Integration with Production Engines

The benchmark integrates with TensorRT-LLM, vLLM, and SGLang through a pre-tokenization step that handles tokenizer differences externally, ensuring the same tokens reach each engine. This produces consistent measurements across frameworks that would otherwise differ in tokenization handling and timing instrumentation.

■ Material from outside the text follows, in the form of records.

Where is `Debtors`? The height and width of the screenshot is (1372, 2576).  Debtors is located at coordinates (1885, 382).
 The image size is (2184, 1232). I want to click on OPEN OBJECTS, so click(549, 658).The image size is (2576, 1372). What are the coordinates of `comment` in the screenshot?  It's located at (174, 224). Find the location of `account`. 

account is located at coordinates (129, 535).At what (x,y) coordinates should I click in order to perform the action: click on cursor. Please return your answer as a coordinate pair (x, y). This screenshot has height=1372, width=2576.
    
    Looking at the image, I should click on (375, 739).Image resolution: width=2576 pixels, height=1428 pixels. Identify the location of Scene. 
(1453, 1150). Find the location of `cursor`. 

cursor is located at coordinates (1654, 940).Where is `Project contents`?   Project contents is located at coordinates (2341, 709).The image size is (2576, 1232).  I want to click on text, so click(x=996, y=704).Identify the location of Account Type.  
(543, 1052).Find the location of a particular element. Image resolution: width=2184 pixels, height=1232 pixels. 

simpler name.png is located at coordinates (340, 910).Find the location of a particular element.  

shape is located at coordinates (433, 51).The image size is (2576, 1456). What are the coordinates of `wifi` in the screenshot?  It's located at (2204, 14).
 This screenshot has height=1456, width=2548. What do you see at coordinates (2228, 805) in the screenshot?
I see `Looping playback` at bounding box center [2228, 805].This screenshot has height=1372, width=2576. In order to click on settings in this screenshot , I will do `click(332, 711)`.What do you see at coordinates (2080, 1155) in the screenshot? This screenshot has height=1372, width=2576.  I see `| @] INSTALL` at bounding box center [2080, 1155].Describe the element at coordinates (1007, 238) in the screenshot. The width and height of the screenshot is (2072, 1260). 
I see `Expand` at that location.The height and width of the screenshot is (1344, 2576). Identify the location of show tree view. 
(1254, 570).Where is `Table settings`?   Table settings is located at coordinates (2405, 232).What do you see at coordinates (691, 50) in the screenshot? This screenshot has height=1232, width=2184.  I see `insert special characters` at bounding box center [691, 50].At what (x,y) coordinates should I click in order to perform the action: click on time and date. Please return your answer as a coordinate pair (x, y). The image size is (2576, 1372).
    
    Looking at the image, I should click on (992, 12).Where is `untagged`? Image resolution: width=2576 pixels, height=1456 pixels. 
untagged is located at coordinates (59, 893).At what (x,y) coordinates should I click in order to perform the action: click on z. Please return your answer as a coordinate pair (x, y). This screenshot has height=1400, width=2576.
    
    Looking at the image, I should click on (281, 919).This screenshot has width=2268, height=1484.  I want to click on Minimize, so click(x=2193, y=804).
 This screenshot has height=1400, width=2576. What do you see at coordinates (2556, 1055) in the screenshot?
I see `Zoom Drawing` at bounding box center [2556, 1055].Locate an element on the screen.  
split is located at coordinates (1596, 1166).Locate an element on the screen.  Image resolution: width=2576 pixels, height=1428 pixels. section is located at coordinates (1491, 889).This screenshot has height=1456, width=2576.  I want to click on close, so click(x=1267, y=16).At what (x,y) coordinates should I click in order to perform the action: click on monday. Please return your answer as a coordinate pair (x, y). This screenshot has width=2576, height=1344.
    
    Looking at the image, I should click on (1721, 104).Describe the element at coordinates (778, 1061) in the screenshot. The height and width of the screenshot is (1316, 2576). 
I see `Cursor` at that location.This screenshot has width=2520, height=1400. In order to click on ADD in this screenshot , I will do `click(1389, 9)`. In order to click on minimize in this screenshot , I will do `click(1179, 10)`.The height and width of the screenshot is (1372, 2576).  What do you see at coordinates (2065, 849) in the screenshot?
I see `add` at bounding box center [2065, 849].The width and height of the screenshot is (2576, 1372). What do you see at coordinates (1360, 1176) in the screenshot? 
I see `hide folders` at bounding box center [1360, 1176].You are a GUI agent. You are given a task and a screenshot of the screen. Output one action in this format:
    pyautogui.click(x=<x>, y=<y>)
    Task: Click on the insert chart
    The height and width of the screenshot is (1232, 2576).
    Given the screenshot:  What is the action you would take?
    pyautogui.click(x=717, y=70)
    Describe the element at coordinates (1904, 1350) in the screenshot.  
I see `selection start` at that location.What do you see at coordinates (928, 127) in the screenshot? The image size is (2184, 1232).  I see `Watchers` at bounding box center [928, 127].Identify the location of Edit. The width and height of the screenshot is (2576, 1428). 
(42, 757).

A representative run against TensorRT-LLM with EAGLE3:

mpirun -n 1 --oversubscribe python3 run.py \
  --model_dir meta-llama/Llama-3.3-70B-Instruct \
  --tokenizer meta-llama/Llama-3.3-70B-Instruct \
  --draft_model_dir yuhuili/EAGLE3-LLaMA3.3-Instruct-70B \
  --dataset speed \
  --dataset_path data/speed/qualitative \
  --tp_size 8 \
  --draft_length 3 \
  --output_length 4096 \
  --engine TRTLLM \
  --concurrency 32 \
  --show_progress

The dataset is available at nvidia/SPEED-Bench on Hugging Face and the measurement framework lives in NVIDIA’s Model Optimizer repository.

What This Changes

The speculative decoding field has had a measurement problem since its inception. Each paper has optimized for its chosen evaluation set, and because those sets concentrated on high-acceptance domains, the performance numbers have not translated cleanly to production systems serving diverse request distributions. SpecBench, an earlier attempt at standardization from Xia et al., covered six tasks but still lacked the semantic diversity mechanisms, ISL-bucketed throughput measurement, and multi-engine consistency that SPEED-Bench provides.

SPEED-Bench surfaces the 23% throughput overestimation from random token inputs, domain-specific degradation from vocabulary pruning, MoE routing artifacts from synthetic data, and the real cost of N-gram speculation at production batch sizes. These findings are not visible under the evaluation methodology that most of the literature has used.

Whether teams adopt SPEED-Bench directly or borrow its methodology, the benchmark makes explicit what has been missing from evaluation practice. The acceptance length measured on coding tasks is not the acceptance length a production assistant will see on a mixed workload of multilingual queries, document summarization, and open-ended generation. Measuring the gap between those two numbers is what SPEED-Bench was built to do, and the results suggest the gap has been larger than the field has acknowledged.